My youngest stuck at rugby tots for a year but now he's started swimming lessons and school (only just 4) I'm not keen to push anything else on him just yet.

Honestly don't push it he'll get there eventually.

letmesailletmesail · 21/09/2023 21:51

As well as swimming, mine did gymnastics at that age as it's good for gross motor skills and a music class as it was good for both sitting and listening and just learning a bit about music.

Comedycook · 21/09/2023 21:53

I only offered one club a week for my 4yos

Yes one is plenty. My DC are teens now but have only ever done one extra activity a week. Any more is just too tiring imo.

underneaththeash · 21/09/2023 21:53

She does an activity - nursery!

start with swimming in the summer term.

GeneralLevy · 21/09/2023 21:54

4 is young, but in the long run I would. I’ve always felt a bit that having no additional hobbies or skills has marked me out as an adult. I got very good grades, a good career and I mixed with people who could play instruments, sail, ski, knew team sports etc. I never did an activity and it was something I felt at a good university l, then socially as an adult mixing with those with generational wealth.

lilsupersparks · 21/09/2023 22:04

Mine did swimming. Then they each have a sport/physical activity and a Scouting club (Beavers starts at 6 though) - oh and the oldest two had a year of music lessons - the eldest has carried on but the other chose not to. They started that maybe 8? It was within school hours so no major hardship.

my eldest has had to drop his sport as the class has been cancelled - he cycles to school semi-regularly though.

I didn’t do any sport as a child/teen and don’t think it served me well.

4 nothing more than nursery/school is needed tbh - swimming is nice to get going even if only for your own peace of mind!

DrinkFeckArseBrick · 21/09/2023 22:09

Before they're around 5-6, any activity is led by the parent in my experience. Both my kids LOVE activities - if we try something new they're immediately ' can I join a club in this? Can I get lessons so I can be the best?' Before this, they would never ask, and if I suggested it, they would maybe go to 3 lessons and get bored.

I'd say 4 years old is a great age for pottering, make the most of it

0021andabit · 21/09/2023 22:11

My youngest is 4 & doesn’t do any clubs at all yet. My older two do loads, but they picked them up at around 7/8 when they had definite interests.

Mustreadabook · 21/09/2023 22:14

My kids never did many activities despite everything offered. Swimming lessons we gave up when they were 3 and had to go without parents. They wouldn’t stay in the water! They still learned to swim though, through lots of pool time with me, then a couple of crash courses in holidays 5 dsys in a row lessons)

— Problems and tasks —
A. In the forum thread on activities for 4-year-olds, what do these ask?
(i) Which activity does one parent call "good for gross motor skills"?
(ii) At what age does Beavers start?
(iii) How old were the children in the final post when their swimming lessons were given up?
B. Can you carry on the forum thread on activities for 4-year-olds from its last post onward?

Stored data:
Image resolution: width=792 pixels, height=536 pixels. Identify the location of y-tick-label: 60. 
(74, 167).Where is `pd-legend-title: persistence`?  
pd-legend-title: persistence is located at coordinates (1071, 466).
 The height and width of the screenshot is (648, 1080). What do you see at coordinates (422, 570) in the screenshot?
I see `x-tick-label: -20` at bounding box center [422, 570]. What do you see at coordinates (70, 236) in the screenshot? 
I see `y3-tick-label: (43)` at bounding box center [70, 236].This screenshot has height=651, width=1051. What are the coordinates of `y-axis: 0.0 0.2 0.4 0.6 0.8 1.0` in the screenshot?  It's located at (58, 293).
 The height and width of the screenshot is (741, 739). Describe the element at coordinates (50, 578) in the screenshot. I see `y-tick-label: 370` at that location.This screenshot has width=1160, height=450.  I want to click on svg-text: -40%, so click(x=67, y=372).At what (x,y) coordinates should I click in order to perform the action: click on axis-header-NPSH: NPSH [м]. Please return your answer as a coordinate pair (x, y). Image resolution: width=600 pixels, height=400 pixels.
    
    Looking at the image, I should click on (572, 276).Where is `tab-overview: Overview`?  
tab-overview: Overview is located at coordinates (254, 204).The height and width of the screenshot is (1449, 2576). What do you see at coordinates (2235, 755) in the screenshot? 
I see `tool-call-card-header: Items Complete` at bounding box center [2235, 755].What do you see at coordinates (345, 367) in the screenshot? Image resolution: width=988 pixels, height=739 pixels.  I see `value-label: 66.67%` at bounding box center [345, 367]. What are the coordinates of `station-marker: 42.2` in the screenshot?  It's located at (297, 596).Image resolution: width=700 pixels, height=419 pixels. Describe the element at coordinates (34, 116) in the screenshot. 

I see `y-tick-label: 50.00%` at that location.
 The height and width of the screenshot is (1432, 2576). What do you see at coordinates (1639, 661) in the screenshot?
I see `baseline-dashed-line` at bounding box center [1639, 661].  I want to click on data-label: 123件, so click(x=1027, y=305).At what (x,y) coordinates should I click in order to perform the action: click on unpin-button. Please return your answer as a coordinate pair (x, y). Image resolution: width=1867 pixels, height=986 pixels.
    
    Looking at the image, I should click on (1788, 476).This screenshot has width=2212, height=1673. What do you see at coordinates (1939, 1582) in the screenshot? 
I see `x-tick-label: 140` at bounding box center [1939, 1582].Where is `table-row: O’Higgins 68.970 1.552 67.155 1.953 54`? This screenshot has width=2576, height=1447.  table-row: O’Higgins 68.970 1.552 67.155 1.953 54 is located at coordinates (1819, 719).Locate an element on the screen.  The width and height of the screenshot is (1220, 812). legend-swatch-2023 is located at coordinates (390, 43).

— Exercise results —
A.
(i) Gymnastics
(ii) 6
(iii) 3

B.
UndercoverCop · 21/09/2023 22:14

To be honest DS is 4, does swimming and gymnastics and is about to start squirrels (younger than beavers), I've never really asked him! He's always got loads of energy and he's an only so I'm conscious that I have to make an effort for him to socialise with other children, I don't have many friends either with children at all or of a similar age.
Swimming he's been going since he was 12 weeks so it's just something he does, when he started gym I just said to him next week gymnastics starts and we talked about what that would be like and he enjoys it, it's been very good for his co-ordination. Squirrels doesn't start until November as it's a new drey starting up, he doesn't even know yet.
He was used to actovities as they had external coaches/teachers coming into nursery for football, dance, Spanish and they had forest school every afternoon.
But maybe I should've asked him, I just didn't think 🤦‍♂️

Zola1 · 21/09/2023 22:16

As other posters have said, with swimming it might need to just be an approach of 'we are going to go and start swimming lessons'. Otherwise don't stress. Mine didn't really get into activities until about 6/7 and now she's barely home because she's always dancing or trampolining or playing netball 🫠

newlystyle · 21/09/2023 22:17

swimminglessonadvice · 21/09/2023 21:08

You could start swimming, no point asking the child you just take them.

This. I don't think this is young at all. Most of my dc class mates including him have been doing activities at this age. Why do you ask her? Off course she isn't going to know what the activity actually means. Start swimming maybe as it's actually something she needs to do.